Doğal tokoferollerin hepsi de 2', 4' ve 8' pozisyonlarında üç asimetrik karbon içerir. Tokoferollerin doğadaki biyosentezi, yalnızca RRR stereoisomere yol açar. Örneğin, doğal kaynaklardan türetilen α-tokoferol, 2R,4'R,8'R-α-tokoferoldür. Aksine, kimyasal sentezle, izofitolün tri-, di- veya monometil hidrokinonla kondensasyonuyla üretilen tokoferoller, 8 stereoizomerin ekimolar rasemik karışımlarıdır. Ticari ürünlerdeki E vitamini aktivitesi yalnızca onun α-tokoferol içeriği ile ölçülür.
Vitamin olarak tokoller
Vitamin E aktivitesine göre en aktif olanı α-tokoferoldür. Öteki tokollerin aktiviteleri β-tokoferol %15-40, γ-tokoferol %1-20 ve δ-tokoferol ise %15-30'dur. α-tokotrienolün %1, β-tokotrienolün %15-30, γ-tokotrienolün %1-5 ve δ-tokotrienolün E vitamini aktivitesi %1'dir. Doğal α-tokoferolün (2R, 4R, 8R-tokoferol) aktivitesi sentetik hep rasem (all-rac-) α-tokoferolden %30 daha yüksektir.

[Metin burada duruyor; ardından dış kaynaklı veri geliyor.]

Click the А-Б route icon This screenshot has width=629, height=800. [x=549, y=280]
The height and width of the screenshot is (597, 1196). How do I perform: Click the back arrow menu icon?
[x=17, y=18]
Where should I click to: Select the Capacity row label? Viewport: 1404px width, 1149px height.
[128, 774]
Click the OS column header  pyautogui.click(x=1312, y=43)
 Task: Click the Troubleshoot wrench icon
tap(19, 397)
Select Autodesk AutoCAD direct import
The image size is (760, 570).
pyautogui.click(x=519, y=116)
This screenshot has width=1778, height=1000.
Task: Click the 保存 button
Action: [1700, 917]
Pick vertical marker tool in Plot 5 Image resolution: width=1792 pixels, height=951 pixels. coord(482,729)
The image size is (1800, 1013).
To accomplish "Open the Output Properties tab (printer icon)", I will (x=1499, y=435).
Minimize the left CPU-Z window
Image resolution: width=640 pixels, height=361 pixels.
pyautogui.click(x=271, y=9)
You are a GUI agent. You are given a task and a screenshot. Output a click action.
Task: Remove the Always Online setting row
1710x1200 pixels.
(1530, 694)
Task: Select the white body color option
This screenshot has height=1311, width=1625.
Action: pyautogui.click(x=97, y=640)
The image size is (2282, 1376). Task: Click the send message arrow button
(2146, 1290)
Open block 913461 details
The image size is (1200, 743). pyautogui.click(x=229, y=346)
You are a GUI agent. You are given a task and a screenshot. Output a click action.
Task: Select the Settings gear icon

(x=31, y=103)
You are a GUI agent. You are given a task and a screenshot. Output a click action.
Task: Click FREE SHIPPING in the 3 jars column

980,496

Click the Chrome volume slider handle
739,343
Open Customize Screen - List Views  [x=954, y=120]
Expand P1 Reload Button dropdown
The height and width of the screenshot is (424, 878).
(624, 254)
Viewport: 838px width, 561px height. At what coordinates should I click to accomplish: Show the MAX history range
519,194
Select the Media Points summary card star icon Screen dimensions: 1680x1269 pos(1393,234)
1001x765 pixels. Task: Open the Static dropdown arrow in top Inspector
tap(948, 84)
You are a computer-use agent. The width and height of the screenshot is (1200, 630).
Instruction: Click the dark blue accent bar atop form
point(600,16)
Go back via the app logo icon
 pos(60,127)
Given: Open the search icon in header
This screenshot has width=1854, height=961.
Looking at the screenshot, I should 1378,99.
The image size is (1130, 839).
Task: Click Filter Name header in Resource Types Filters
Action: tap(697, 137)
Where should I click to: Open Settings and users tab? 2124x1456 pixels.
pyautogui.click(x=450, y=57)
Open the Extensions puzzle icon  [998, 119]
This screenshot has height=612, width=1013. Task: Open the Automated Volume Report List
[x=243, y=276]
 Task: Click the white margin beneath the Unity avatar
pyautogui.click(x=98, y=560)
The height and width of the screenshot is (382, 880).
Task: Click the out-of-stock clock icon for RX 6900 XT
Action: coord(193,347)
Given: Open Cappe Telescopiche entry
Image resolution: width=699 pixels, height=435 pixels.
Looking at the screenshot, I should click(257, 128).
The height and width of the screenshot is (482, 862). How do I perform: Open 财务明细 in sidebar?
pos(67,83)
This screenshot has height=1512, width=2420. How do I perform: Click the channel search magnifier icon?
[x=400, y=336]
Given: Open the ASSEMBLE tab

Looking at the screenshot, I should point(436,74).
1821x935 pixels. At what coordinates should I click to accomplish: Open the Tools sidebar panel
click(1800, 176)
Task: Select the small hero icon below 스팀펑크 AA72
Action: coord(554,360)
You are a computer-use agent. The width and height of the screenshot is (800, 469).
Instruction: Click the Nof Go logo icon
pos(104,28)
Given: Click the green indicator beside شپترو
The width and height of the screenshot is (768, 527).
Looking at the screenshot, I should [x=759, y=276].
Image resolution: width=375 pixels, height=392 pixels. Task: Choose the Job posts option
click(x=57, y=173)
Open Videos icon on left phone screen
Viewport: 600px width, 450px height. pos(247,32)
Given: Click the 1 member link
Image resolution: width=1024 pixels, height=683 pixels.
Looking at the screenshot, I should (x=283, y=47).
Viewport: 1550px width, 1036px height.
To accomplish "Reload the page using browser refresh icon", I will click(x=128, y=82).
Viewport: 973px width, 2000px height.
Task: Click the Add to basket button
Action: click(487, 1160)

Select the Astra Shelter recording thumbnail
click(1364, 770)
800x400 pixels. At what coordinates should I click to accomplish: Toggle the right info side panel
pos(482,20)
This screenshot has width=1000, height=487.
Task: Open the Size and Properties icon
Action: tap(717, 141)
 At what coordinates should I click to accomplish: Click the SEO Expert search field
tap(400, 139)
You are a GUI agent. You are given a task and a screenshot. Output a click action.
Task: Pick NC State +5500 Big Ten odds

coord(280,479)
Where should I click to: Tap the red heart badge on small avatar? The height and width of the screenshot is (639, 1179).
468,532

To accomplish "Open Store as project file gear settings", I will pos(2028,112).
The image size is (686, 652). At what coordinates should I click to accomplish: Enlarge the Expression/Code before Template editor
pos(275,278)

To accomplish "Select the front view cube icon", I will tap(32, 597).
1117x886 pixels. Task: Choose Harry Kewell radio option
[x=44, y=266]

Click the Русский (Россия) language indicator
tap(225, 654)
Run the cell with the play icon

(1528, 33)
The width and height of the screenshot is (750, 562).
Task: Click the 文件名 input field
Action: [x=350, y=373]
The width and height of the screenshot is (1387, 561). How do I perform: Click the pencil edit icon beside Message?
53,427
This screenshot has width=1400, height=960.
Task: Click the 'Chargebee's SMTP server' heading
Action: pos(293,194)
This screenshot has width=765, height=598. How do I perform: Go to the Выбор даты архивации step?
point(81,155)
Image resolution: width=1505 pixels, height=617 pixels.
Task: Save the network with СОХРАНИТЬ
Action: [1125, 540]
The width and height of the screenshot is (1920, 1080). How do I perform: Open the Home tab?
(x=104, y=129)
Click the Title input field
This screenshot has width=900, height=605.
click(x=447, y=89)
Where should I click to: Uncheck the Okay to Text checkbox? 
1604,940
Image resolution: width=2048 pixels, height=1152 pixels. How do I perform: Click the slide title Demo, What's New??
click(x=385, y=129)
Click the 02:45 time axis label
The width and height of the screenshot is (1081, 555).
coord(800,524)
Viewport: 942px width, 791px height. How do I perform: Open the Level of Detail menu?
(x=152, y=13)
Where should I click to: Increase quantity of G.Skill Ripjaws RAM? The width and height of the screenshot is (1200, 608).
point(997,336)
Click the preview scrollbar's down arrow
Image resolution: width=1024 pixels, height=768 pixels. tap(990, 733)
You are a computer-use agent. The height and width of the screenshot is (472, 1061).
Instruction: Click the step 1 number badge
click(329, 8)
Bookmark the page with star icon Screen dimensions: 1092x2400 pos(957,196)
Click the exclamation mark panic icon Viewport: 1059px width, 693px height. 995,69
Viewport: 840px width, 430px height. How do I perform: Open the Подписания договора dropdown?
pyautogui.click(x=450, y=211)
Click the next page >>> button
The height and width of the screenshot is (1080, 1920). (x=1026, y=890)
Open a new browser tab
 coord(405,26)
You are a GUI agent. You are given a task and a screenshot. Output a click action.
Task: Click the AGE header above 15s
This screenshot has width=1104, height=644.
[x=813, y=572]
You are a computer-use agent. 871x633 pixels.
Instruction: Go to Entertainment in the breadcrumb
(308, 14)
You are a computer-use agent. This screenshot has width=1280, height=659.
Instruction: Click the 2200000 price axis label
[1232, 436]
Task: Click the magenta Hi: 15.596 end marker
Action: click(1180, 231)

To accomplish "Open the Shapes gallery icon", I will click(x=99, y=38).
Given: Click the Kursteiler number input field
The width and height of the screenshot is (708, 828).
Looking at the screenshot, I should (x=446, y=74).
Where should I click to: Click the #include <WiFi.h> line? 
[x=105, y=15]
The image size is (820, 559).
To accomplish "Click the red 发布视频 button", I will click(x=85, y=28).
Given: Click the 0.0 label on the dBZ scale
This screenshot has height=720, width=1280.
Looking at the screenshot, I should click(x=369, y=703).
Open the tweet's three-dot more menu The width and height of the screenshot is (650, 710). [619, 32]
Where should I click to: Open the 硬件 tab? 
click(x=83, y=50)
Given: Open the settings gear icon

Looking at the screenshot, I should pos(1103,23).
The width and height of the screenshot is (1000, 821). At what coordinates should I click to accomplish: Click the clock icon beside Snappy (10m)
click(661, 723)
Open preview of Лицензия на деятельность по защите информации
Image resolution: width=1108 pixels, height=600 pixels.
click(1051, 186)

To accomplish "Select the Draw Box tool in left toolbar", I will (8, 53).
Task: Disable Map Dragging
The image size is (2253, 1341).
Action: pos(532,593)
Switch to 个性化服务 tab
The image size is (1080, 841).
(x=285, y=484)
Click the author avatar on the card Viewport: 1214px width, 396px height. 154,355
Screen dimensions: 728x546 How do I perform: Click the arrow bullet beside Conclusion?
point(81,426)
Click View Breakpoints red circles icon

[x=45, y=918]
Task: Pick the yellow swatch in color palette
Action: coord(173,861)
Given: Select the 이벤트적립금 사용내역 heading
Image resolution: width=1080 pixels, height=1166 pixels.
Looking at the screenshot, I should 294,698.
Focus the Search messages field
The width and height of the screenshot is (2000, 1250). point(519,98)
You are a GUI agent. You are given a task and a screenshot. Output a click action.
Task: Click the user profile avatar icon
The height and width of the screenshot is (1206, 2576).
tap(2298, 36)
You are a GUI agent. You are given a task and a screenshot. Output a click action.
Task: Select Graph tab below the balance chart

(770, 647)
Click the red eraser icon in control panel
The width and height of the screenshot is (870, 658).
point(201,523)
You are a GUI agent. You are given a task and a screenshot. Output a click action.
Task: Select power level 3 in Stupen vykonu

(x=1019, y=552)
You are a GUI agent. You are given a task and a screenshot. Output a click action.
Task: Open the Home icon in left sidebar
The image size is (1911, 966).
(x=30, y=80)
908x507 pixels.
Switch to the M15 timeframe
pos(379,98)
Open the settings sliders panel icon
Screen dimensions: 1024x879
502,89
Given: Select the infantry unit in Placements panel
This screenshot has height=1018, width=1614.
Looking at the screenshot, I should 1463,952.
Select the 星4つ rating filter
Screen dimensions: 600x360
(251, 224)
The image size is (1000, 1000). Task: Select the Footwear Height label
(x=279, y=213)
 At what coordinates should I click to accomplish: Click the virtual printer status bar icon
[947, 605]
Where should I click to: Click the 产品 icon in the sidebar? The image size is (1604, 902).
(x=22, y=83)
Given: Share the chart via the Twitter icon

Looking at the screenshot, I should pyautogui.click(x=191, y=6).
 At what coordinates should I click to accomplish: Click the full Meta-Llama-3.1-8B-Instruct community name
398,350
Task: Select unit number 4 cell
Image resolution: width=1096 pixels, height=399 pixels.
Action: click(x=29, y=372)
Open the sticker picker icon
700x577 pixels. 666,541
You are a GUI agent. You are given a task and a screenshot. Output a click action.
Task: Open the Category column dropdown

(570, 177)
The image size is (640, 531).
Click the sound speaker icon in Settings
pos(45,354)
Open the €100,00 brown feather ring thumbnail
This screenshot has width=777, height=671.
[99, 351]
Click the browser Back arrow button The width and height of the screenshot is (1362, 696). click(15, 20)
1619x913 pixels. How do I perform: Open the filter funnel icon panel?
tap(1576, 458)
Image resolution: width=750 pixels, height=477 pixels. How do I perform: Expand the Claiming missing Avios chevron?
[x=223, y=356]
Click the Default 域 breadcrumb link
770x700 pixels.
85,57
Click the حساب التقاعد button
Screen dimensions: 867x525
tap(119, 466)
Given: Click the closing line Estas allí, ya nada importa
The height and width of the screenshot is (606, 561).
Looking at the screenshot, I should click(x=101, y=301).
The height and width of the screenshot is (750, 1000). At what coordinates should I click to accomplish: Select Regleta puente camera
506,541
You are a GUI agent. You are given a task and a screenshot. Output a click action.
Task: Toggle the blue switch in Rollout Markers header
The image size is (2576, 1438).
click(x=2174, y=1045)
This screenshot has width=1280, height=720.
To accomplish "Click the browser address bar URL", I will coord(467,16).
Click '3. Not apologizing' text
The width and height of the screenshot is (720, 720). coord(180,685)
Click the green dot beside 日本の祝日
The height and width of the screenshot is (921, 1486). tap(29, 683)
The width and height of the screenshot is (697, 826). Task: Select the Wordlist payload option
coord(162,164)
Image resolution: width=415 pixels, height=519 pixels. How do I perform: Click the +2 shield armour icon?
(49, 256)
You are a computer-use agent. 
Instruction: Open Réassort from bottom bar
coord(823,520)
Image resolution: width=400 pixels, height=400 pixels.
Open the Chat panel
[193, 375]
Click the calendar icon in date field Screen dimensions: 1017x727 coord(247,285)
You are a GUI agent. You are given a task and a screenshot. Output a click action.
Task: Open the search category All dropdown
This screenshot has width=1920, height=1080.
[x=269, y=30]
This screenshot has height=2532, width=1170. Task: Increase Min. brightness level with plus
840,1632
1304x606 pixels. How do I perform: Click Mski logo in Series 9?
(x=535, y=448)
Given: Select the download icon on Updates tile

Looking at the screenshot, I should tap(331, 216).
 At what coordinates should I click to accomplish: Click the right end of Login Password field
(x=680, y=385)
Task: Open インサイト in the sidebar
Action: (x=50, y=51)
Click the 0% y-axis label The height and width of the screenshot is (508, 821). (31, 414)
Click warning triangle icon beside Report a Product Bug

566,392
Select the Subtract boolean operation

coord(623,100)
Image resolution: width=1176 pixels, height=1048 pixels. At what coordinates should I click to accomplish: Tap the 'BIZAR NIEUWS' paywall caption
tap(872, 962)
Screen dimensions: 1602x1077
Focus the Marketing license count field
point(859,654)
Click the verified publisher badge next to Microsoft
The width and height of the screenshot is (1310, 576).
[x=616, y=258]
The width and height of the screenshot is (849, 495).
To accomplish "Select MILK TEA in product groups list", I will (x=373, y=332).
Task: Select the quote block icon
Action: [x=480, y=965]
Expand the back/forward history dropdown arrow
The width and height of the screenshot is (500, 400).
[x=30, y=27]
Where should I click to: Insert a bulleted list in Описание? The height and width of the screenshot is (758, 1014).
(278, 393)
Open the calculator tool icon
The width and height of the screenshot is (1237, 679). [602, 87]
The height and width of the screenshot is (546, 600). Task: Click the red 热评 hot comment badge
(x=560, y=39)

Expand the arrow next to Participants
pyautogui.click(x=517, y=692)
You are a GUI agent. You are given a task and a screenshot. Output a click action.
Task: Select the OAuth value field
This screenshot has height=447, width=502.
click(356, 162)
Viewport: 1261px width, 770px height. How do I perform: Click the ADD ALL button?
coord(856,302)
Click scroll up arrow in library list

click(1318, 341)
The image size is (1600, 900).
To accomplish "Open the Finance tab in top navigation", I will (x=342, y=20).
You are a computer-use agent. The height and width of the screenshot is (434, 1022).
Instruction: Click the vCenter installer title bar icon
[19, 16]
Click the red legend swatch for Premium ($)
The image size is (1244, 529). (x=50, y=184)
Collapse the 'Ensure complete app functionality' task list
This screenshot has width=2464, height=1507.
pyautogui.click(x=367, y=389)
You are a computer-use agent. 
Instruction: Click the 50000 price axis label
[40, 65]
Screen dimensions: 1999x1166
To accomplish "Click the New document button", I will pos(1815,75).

Antioksidan olarak tokoller
Tokollerin antioksidan aktiviteleri kimyasal yapılarına ve konsantrasyonlarına bağlıdır. Genel olarak tokoferollerin antioksidan aktiviteleri δ- > γ- > β- > α- sırasına göre azalır. Literatür sonuçlarına göre tokoferoller yüksek konsantrasyonlarda prooksidan olarak etki edebilir ve aktiviteleri temperatüre bağlıdır. Tokotrienollerin antioksidan aktiviteleri genellikle tokoferollerden daha fazladır. Serbinova ve arkadaşlarına göre α-tokotrienol, α-tokoferolden araştırılan sisteme göre 6.5-60 defa daha büyük antioksidan aktivitesine sahip olabilir.
Hem tokoferol hem de tokotrienollerin aktif sitesi kroman halkalarındaki 6-hidroksil grubudur. Esterlendiklerinde 6-hidroksil grupları bloke olur. Bu nedenle tokoferol ve tokotrienoller yalnızca serbest, esterlenmemiş halde gıda antioksidanı olarak kullanılır. Fakat esterler hava, ışık, metal gibi oksitleyici ajanlara maruz kaldıklarında serbest tokoferollere oranla daha stabildir ve besinleri güçlendirmek için ya da besin katkı maddesi olarak kullanılır. Sindirim sistemimizde esterler lipazlar tarafından hidroliz edilir ve serbest tokoferol biçiminde emilir. Tokoferol ve tokotrienoller insan kanında serbest, esterlenmemiş halde bulunur.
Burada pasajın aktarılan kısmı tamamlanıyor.